[Opening PAGE TEXT section]

Researchers from several Chinese institutions fine-tuned Llama-3.2-11B-Vision-Instruct to improve its ability to solve multimodal reasoning problems by going beyond the direct-response or chain-of-thought (coT) approaches to reason step by step in a structured way. Named LLava-CoT, the new model outperforms its base model and proves better than larger models, including Gemini-1.5-pro, GPT-4o-mini, and Llama-3.2-90B-Vision-Instruct, on a number of benchmarks.
According to the Chinese researchers, one reason why visual language models (VLMs) often hallucinate or produce error is the lack of systematic and structured reasoning:
Specifically, by referring systematic, we mean that the model does not generate a direct reasoning chain but instead engages in multistage reasoning. Structured, on the other hand, refers to the model’s ability to clearly identify the reasoning stage it is in and understand the primary task to be addressed at each stage.

[Closing PAGE TEXT section]
[Opening ENTRIES SUPPLIED section]

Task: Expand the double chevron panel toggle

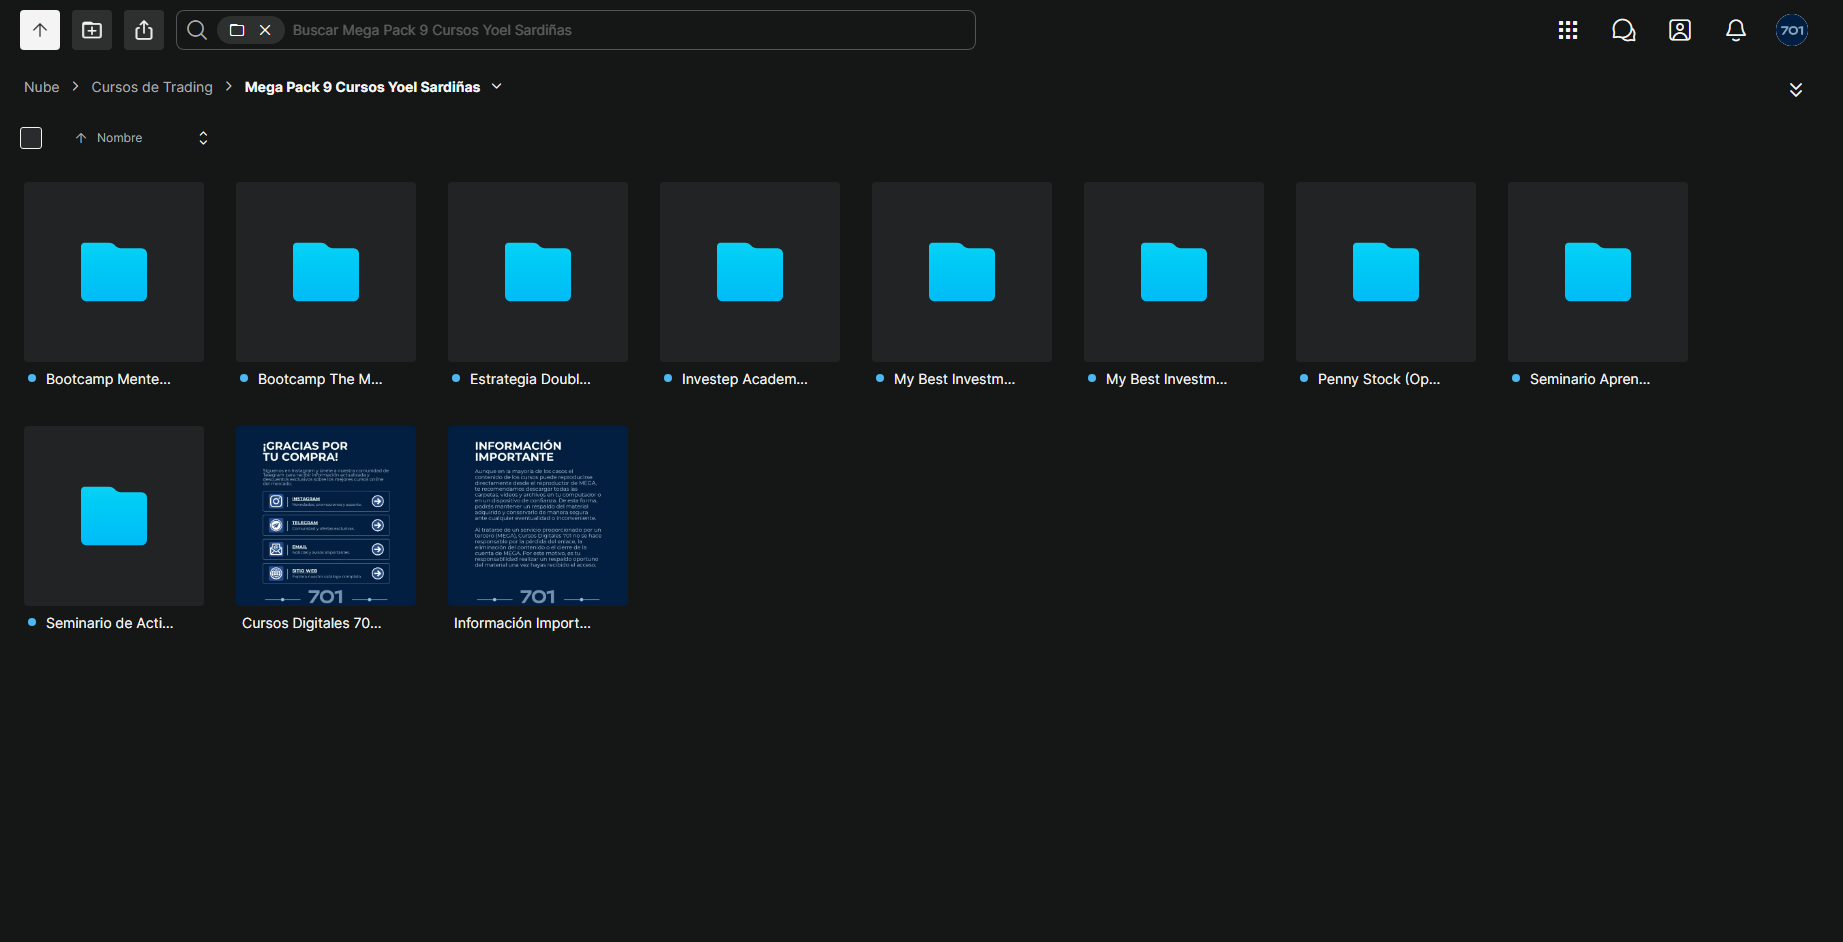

[Closing ENTRIES SUPPLIED section]
[Opening ENTRIES SUPPLIED section]

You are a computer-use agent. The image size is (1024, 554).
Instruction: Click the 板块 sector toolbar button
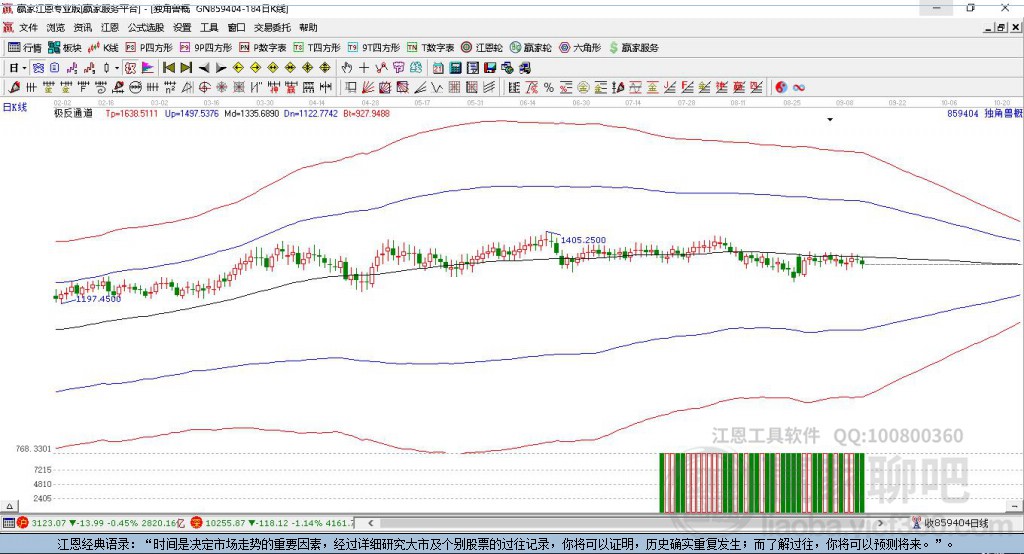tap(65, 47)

[Closing ENTRIES SUPPLIED section]

### [WORK REQUEST]
Can you return the part of the LLava-CoT article that starts at "Researchers from several" and ends at "number of benchmarks.", copied word for word? The records are separate material and have no connection to the LLava-CoT article.

### [COMPLETED EXERCISE]
Researchers from several Chinese institutions fine-tuned Llama-3.2-11B-Vision-Instruct to improve its ability to solve multimodal reasoning problems by going beyond the direct-response or chain-of-thought (coT) approaches to reason step by step in a structured way. Named LLava-CoT, the new model outperforms its base model and proves better than larger models, including Gemini-1.5-pro, GPT-4o-mini, and Llama-3.2-90B-Vision-Instruct, on a number of benchmarks.